## WHAT NEEDS TO BE DONE
Every record that follows must be returned word for word.

Stored records
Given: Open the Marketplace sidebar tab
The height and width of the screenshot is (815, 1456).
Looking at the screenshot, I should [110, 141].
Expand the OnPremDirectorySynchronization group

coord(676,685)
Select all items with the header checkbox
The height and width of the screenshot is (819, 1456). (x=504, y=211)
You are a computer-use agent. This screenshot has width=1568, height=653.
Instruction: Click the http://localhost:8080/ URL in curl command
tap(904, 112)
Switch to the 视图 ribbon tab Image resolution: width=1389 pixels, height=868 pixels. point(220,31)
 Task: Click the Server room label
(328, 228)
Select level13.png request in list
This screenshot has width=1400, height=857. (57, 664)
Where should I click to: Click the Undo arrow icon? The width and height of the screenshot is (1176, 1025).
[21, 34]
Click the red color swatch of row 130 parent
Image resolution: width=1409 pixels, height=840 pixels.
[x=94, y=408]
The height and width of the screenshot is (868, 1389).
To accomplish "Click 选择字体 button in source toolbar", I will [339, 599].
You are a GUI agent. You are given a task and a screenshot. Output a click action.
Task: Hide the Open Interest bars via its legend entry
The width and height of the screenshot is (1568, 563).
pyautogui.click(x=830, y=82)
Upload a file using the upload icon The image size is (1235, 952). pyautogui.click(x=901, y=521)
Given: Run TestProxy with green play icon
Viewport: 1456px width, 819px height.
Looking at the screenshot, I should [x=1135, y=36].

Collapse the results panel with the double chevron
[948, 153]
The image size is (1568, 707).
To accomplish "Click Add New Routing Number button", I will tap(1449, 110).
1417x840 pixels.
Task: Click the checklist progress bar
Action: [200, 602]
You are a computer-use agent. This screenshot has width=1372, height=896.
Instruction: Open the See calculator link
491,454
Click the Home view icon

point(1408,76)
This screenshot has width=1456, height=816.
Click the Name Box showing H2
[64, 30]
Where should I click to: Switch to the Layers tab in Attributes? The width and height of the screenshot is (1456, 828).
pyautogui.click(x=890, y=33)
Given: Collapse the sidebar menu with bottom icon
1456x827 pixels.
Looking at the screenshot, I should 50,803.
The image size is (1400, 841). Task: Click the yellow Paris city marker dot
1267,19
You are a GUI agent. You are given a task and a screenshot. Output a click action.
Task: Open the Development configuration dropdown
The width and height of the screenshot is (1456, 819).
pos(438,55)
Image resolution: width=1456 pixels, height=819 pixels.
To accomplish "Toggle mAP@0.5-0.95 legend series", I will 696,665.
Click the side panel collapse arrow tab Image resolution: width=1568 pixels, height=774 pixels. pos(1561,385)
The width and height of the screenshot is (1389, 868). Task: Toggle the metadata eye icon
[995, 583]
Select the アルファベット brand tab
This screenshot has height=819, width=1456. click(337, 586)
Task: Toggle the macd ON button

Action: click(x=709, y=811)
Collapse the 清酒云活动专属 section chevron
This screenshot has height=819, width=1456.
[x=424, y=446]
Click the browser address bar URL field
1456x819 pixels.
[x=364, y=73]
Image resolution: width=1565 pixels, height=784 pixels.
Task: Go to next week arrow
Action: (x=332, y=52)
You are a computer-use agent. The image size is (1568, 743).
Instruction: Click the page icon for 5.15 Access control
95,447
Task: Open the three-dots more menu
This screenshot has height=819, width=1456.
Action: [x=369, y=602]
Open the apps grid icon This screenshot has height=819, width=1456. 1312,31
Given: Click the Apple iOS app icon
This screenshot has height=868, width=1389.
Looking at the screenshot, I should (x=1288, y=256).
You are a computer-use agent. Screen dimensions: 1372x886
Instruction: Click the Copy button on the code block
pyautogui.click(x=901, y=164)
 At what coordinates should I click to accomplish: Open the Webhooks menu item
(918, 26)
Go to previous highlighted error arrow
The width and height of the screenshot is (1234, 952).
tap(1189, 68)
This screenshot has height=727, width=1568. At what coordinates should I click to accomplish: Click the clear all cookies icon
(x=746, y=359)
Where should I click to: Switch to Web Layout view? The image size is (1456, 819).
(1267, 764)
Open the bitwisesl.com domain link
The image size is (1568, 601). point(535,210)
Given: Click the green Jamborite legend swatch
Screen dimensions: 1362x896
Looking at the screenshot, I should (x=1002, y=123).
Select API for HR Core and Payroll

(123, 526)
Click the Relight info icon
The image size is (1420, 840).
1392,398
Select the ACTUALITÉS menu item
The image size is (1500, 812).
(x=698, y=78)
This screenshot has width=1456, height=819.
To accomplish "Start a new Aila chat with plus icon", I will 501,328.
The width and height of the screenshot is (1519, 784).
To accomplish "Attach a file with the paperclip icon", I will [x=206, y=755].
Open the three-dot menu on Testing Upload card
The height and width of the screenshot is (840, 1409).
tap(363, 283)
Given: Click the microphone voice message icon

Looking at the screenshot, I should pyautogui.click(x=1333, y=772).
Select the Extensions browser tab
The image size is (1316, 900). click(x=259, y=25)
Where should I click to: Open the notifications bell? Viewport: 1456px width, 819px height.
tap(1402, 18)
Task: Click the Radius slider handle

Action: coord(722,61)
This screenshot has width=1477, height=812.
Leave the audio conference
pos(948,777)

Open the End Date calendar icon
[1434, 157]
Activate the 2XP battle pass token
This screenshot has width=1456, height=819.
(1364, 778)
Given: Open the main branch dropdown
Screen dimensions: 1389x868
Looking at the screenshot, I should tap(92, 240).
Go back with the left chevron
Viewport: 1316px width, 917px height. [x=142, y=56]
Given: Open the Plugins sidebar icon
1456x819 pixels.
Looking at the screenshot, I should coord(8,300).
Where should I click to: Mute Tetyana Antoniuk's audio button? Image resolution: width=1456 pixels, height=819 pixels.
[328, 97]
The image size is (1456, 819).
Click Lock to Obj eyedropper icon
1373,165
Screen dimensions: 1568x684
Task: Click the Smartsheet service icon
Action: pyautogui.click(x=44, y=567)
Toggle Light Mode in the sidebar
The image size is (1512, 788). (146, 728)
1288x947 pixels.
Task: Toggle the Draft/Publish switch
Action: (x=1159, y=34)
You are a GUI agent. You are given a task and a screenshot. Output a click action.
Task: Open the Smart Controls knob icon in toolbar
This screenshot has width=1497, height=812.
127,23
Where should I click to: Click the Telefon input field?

## RESULT FOR THIS TASK
Given: Open the Marketplace sidebar tab
The height and width of the screenshot is (815, 1456).
Looking at the screenshot, I should [110, 141].
Expand the OnPremDirectorySynchronization group

coord(676,685)
Select all items with the header checkbox
The height and width of the screenshot is (819, 1456). (x=504, y=211)
You are a computer-use agent. This screenshot has width=1568, height=653.
Instruction: Click the http://localhost:8080/ URL in curl command
tap(904, 112)
Switch to the 视图 ribbon tab Image resolution: width=1389 pixels, height=868 pixels. point(220,31)
 Task: Click the Server room label
(328, 228)
Select level13.png request in list
This screenshot has width=1400, height=857. (57, 664)
Where should I click to: Click the Undo arrow icon? The width and height of the screenshot is (1176, 1025).
[21, 34]
Click the red color swatch of row 130 parent
Image resolution: width=1409 pixels, height=840 pixels.
[x=94, y=408]
The height and width of the screenshot is (868, 1389).
To accomplish "Click 选择字体 button in source toolbar", I will [339, 599].
You are a GUI agent. You are given a task and a screenshot. Output a click action.
Task: Hide the Open Interest bars via its legend entry
The width and height of the screenshot is (1568, 563).
pyautogui.click(x=830, y=82)
Upload a file using the upload icon The image size is (1235, 952). pyautogui.click(x=901, y=521)
Given: Run TestProxy with green play icon
Viewport: 1456px width, 819px height.
Looking at the screenshot, I should [x=1135, y=36].

Collapse the results panel with the double chevron
[948, 153]
The image size is (1568, 707).
To accomplish "Click Add New Routing Number button", I will tap(1449, 110).
1417x840 pixels.
Task: Click the checklist progress bar
Action: [200, 602]
You are a computer-use agent. This screenshot has width=1372, height=896.
Instruction: Open the See calculator link
491,454
Click the Home view icon

point(1408,76)
This screenshot has width=1456, height=816.
Click the Name Box showing H2
[64, 30]
Where should I click to: Switch to the Layers tab in Attributes? The width and height of the screenshot is (1456, 828).
pyautogui.click(x=890, y=33)
Given: Collapse the sidebar menu with bottom icon
1456x827 pixels.
Looking at the screenshot, I should 50,803.
The image size is (1400, 841). Task: Click the yellow Paris city marker dot
1267,19
You are a GUI agent. You are given a task and a screenshot. Output a click action.
Task: Open the Development configuration dropdown
The width and height of the screenshot is (1456, 819).
pos(438,55)
Image resolution: width=1456 pixels, height=819 pixels.
To accomplish "Toggle mAP@0.5-0.95 legend series", I will 696,665.
Click the side panel collapse arrow tab Image resolution: width=1568 pixels, height=774 pixels. pos(1561,385)
The width and height of the screenshot is (1389, 868). Task: Toggle the metadata eye icon
[995, 583]
Select the アルファベット brand tab
This screenshot has height=819, width=1456. click(337, 586)
Task: Toggle the macd ON button

Action: click(x=709, y=811)
Collapse the 清酒云活动专属 section chevron
This screenshot has height=819, width=1456.
[x=424, y=446]
Click the browser address bar URL field
1456x819 pixels.
[x=364, y=73]
Image resolution: width=1565 pixels, height=784 pixels.
Task: Go to next week arrow
Action: (x=332, y=52)
You are a computer-use agent. The image size is (1568, 743).
Instruction: Click the page icon for 5.15 Access control
95,447
Task: Open the three-dots more menu
This screenshot has height=819, width=1456.
Action: [x=369, y=602]
Open the apps grid icon This screenshot has height=819, width=1456. 1312,31
Given: Click the Apple iOS app icon
This screenshot has height=868, width=1389.
Looking at the screenshot, I should (x=1288, y=256).
You are a computer-use agent. Screen dimensions: 1372x886
Instruction: Click the Copy button on the code block
pyautogui.click(x=901, y=164)
 At what coordinates should I click to accomplish: Open the Webhooks menu item
(918, 26)
Go to previous highlighted error arrow
The width and height of the screenshot is (1234, 952).
tap(1189, 68)
This screenshot has height=727, width=1568. At what coordinates should I click to accomplish: Click the clear all cookies icon
(x=746, y=359)
Where should I click to: Switch to Web Layout view? The image size is (1456, 819).
(1267, 764)
Open the bitwisesl.com domain link
The image size is (1568, 601). point(535,210)
Given: Click the green Jamborite legend swatch
Screen dimensions: 1362x896
Looking at the screenshot, I should (x=1002, y=123).
Select API for HR Core and Payroll

(123, 526)
Click the Relight info icon
The image size is (1420, 840).
1392,398
Select the ACTUALITÉS menu item
The image size is (1500, 812).
(x=698, y=78)
This screenshot has width=1456, height=819.
To accomplish "Start a new Aila chat with plus icon", I will 501,328.
The width and height of the screenshot is (1519, 784).
To accomplish "Attach a file with the paperclip icon", I will [x=206, y=755].
Open the three-dot menu on Testing Upload card
The height and width of the screenshot is (840, 1409).
tap(363, 283)
Given: Click the microphone voice message icon

Looking at the screenshot, I should pyautogui.click(x=1333, y=772).
Select the Extensions browser tab
The image size is (1316, 900). click(x=259, y=25)
Where should I click to: Open the notifications bell? Viewport: 1456px width, 819px height.
tap(1402, 18)
Task: Click the Radius slider handle

Action: coord(722,61)
This screenshot has width=1477, height=812.
Leave the audio conference
pos(948,777)

Open the End Date calendar icon
[1434, 157]
Activate the 2XP battle pass token
This screenshot has width=1456, height=819.
(1364, 778)
Given: Open the main branch dropdown
Screen dimensions: 1389x868
Looking at the screenshot, I should tap(92, 240).
Go back with the left chevron
Viewport: 1316px width, 917px height. [x=142, y=56]
Given: Open the Plugins sidebar icon
1456x819 pixels.
Looking at the screenshot, I should coord(8,300).
Where should I click to: Mute Tetyana Antoniuk's audio button? Image resolution: width=1456 pixels, height=819 pixels.
[328, 97]
The image size is (1456, 819).
Click Lock to Obj eyedropper icon
1373,165
Screen dimensions: 1568x684
Task: Click the Smartsheet service icon
Action: pyautogui.click(x=44, y=567)
Toggle Light Mode in the sidebar
The image size is (1512, 788). (146, 728)
1288x947 pixels.
Task: Toggle the Draft/Publish switch
Action: (x=1159, y=34)
You are a GUI agent. You are given a task and a screenshot. Output a click action.
Task: Open the Smart Controls knob icon in toolbar
This screenshot has width=1497, height=812.
127,23
Where should I click to: Click the Telefon input field?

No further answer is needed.